Chaque entreprise est actuellement dans une phase de résilience

« Nous nous attendions à cette deuxième vague, raconte Annick Berrier, PDG de Soflacobat à Caëstre. Nous n’avons pas eu la même sidération qu’en mars où nous avons tout de même été en arrêt 7 semaines ! » Les bonnes habitudes ont été gardées : port du masque, respect des gestes barrières et des préconisations recommandées par l’OPPBTP. Les chefs de chantiers ont toujours la double casquette de ‘référents COVID’ sur chacun des chantiers.

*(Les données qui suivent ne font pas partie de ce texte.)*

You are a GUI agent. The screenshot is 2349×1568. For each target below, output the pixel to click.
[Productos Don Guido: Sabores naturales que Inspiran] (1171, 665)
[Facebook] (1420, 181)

« Nous avons été très entourés par la FFB 5962, souligne la dirigeante. Elle a fait un travail incroyable : vente de masques à moindre coût, service juridique qui a su répondre à nos incertitudes, visioconférences avec Augustin Outters, président de l’UMGO. Il y a eu également beaucoup de solidarité de la part de la SMABTP avec le gel des cotisations notamment sur les assurances des véhicules immobilisés. Et certains maitres d’ouvrage ont aussi été plus vertueux en payant plus rapidement leurs factures. Tous les acteurs de la construction se sont mobilisés pour faire face à cette crise COVID-19 ». Avec un chiffre d’affaires qui devrait afficher les 16 M€ en fin d’année et malgré un léger décalage de démarrage des chantiers, Annick Berrier envisage 2021 avec sérénité : son carnet de commandes est déjà bien rempli.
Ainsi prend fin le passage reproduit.